Building a model to simulate football scores from Elo ratings

football

statistics

I demonstrate how the Poisson and negative binomial distributions compare to actual football scores from the English top flight, and how we can convert Elo ratings into correct score probabilities.

Author

John Knight

Published

12 July 2025

I demonstrate how the Poisson and negative binomial distributions compare to actual football scores from the English top flight, and how we can convert Elo ratings into correct score probabilities.

Background

I hope you enjoyed my recent article looking at the worst league title collapses in English football history. If not, you can read it here.

Now I will go into a little more depth on the model I used to simulate scores using daily Elo ratings from Club Elo. You can find all my code and data files for this project in my GitHub repo.

Since the Elo ratings only begin in 1940, we will have to ignore results prior to World War Two. Our first task, as always, is to do some data inspection.

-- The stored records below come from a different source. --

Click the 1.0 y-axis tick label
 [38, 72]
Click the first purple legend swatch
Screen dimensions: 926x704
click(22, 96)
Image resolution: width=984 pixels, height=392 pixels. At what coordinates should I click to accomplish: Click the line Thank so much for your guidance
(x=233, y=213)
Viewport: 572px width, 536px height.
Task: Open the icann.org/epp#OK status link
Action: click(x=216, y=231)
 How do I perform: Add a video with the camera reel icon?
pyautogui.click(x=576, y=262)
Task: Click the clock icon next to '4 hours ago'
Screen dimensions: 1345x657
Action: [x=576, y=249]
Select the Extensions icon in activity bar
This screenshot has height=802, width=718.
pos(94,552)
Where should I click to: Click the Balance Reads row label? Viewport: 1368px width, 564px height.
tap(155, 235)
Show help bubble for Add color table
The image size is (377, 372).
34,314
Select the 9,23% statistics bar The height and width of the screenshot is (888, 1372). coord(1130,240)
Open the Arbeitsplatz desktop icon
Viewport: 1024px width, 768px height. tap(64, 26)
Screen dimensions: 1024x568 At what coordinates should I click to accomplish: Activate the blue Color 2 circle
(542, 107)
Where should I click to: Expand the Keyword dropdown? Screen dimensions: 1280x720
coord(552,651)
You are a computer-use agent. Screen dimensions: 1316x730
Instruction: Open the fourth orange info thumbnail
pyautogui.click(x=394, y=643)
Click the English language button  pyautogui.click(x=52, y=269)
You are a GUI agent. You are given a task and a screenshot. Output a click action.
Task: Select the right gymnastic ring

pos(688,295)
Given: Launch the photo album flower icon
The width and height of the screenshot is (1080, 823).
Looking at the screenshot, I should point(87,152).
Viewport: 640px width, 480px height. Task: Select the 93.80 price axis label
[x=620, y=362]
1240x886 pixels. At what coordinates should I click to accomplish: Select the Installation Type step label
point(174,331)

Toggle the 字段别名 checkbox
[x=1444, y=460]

How Football Has Changed Since 1946

First, let’s look at the changes in goalscoring rate through the years. Now, I decided not to account for varying goal rates in this model, because it adds a fair amount of complexity and I didn’t think it would be necessary given the task at hand. Nonetheless, it is still interesting to see how the game has changed over the last 80 years, especially the huge decrease in the latter half of the 1960s:

We can also take a look at how home supremacy has changed in the English top flight. This has shown a steady downward trend, presumably due to improved travel and accommodation for away sides. Not many teams took their own chef on the road in the 1950s.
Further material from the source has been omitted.